Mardi d’ailleurs, à Paris, le Medef a tenté de calmer la tempête assurant être toujours ouvert au dialogue. Il a annoncé officiellement la tenue le 28 février de la première rencontre sur ce Pacte avec les autres organisations patronales et les syndicats.
Une manière de manifester sa bonne volonté alors que les syndicats lui reprochent depuis le début de traîner les pieds, rappelle Bernard Vivier, directeur de l’Institut supérieur du Travail.
Pour lui, Pierre Gattaz “est confronté en interne à une réalité forte, c’est-à-dire qu’il va falloir éviter le saupoudrage” de l’argent public et que le chiffrage des créations d’emplois n’est pas possible. Mais il se montre aussi “plus pressé de +dealer+ avec le gouvernement qu’avec les syndicats”, estime l’analyste.

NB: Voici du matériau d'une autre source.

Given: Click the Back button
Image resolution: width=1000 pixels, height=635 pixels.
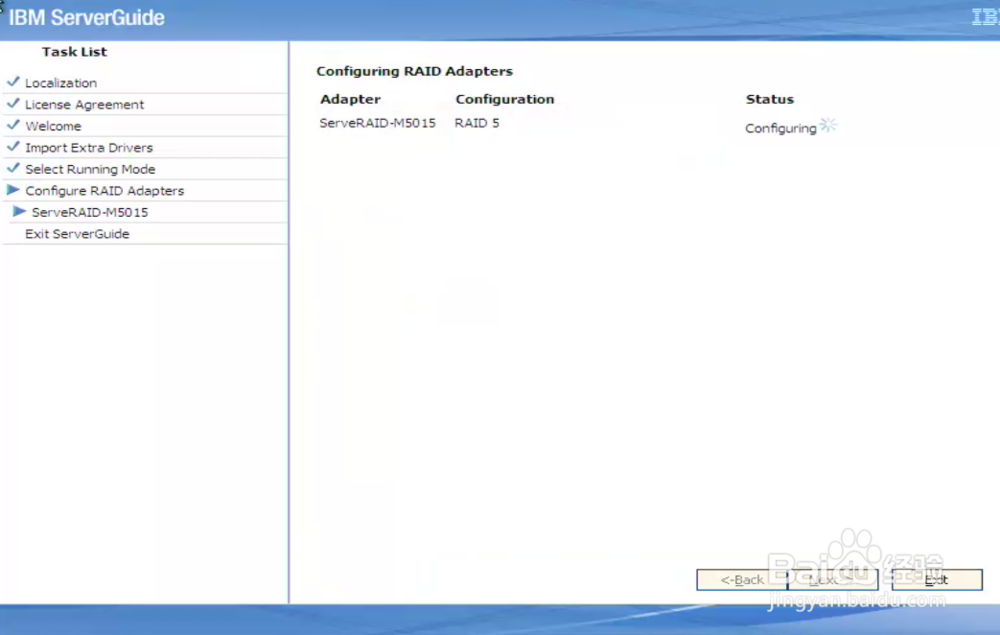Looking at the screenshot, I should point(742,579).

Reste que nombreux sont ceux pour qui M. Gattaz porte les bons arguments. Denis Payre, entrepreneur et fondateur du parti politique “Nous Citoyens”, salue sa “cohérence” et explique: “C’est dans l’intérêt des entreprises de profiter du ballon d’oxygène (du Pacte) pour réinvestir” et éventuellement embaucher, mais “on ne peut absolument pas l’imposer, ce n’est pas comme cela que cela fonctionne”.